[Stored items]
'''
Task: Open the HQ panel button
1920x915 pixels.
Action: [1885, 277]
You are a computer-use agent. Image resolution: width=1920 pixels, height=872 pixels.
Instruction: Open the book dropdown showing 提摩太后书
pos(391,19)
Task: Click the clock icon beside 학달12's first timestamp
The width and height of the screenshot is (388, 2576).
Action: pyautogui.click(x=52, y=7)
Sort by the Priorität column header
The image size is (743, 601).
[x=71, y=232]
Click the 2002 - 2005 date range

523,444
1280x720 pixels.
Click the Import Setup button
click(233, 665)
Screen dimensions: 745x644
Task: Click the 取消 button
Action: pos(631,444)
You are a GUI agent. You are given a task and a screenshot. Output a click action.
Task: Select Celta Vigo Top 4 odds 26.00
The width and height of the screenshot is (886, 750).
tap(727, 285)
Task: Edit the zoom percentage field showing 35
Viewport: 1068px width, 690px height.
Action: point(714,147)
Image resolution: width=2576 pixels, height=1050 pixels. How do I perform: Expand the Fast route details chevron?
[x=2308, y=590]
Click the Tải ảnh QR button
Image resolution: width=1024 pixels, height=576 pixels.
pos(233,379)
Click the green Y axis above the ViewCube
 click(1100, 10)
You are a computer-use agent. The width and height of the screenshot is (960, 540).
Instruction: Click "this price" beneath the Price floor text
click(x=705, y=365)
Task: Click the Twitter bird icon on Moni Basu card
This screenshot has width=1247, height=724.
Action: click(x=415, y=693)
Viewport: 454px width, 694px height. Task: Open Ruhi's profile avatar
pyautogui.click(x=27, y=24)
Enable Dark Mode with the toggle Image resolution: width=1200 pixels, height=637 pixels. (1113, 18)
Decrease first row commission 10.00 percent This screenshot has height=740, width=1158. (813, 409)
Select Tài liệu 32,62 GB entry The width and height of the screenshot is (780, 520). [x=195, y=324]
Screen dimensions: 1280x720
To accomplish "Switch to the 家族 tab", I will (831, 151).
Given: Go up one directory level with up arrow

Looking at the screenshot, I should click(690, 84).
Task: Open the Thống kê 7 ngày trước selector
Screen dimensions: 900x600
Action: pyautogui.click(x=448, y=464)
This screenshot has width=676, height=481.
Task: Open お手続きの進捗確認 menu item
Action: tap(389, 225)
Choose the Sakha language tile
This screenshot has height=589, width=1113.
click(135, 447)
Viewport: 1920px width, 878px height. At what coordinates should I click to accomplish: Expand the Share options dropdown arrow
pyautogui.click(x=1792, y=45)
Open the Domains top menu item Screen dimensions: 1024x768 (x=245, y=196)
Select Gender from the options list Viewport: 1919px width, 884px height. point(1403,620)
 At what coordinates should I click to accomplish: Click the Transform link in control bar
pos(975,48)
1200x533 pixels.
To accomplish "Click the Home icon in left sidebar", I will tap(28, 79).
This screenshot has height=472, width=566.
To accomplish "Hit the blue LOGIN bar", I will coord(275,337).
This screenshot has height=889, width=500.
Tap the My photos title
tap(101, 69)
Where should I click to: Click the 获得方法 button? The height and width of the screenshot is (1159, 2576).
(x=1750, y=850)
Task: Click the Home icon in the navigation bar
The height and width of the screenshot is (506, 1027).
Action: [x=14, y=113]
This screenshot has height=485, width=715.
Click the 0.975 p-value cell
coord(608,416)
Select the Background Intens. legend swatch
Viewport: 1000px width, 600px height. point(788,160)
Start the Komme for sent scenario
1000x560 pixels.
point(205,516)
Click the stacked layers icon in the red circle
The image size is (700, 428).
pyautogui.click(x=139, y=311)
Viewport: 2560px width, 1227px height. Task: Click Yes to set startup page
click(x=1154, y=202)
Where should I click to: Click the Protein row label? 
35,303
'''
» Task requirements
Please repeat word for word the lines above that run from the beginning through the line containing "Task: Click the Twitter", keeping both the first and that last line.

» Written solution
Task: Open the HQ panel button
1920x915 pixels.
Action: [1885, 277]
You are a computer-use agent. Image resolution: width=1920 pixels, height=872 pixels.
Instruction: Open the book dropdown showing 提摩太后书
pos(391,19)
Task: Click the clock icon beside 학달12's first timestamp
The width and height of the screenshot is (388, 2576).
Action: pyautogui.click(x=52, y=7)
Sort by the Priorität column header
The image size is (743, 601).
[x=71, y=232]
Click the 2002 - 2005 date range

523,444
1280x720 pixels.
Click the Import Setup button
click(233, 665)
Screen dimensions: 745x644
Task: Click the 取消 button
Action: pos(631,444)
You are a GUI agent. You are given a task and a screenshot. Output a click action.
Task: Select Celta Vigo Top 4 odds 26.00
The width and height of the screenshot is (886, 750).
tap(727, 285)
Task: Edit the zoom percentage field showing 35
Viewport: 1068px width, 690px height.
Action: point(714,147)
Image resolution: width=2576 pixels, height=1050 pixels. How do I perform: Expand the Fast route details chevron?
[x=2308, y=590]
Click the Tải ảnh QR button
Image resolution: width=1024 pixels, height=576 pixels.
pos(233,379)
Click the green Y axis above the ViewCube
 click(1100, 10)
You are a computer-use agent. The width and height of the screenshot is (960, 540).
Instruction: Click "this price" beneath the Price floor text
click(x=705, y=365)
Task: Click the Twitter bird icon on Moni Basu card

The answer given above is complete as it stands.